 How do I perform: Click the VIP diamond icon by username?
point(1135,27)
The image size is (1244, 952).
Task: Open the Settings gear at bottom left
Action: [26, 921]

=== What needs to be done ===
Each line of the material is to be returned precisely as written.

=== Solution ===
 How do I perform: Click the VIP diamond icon by username?
point(1135,27)
The image size is (1244, 952).
Task: Open the Settings gear at bottom left
Action: [26, 921]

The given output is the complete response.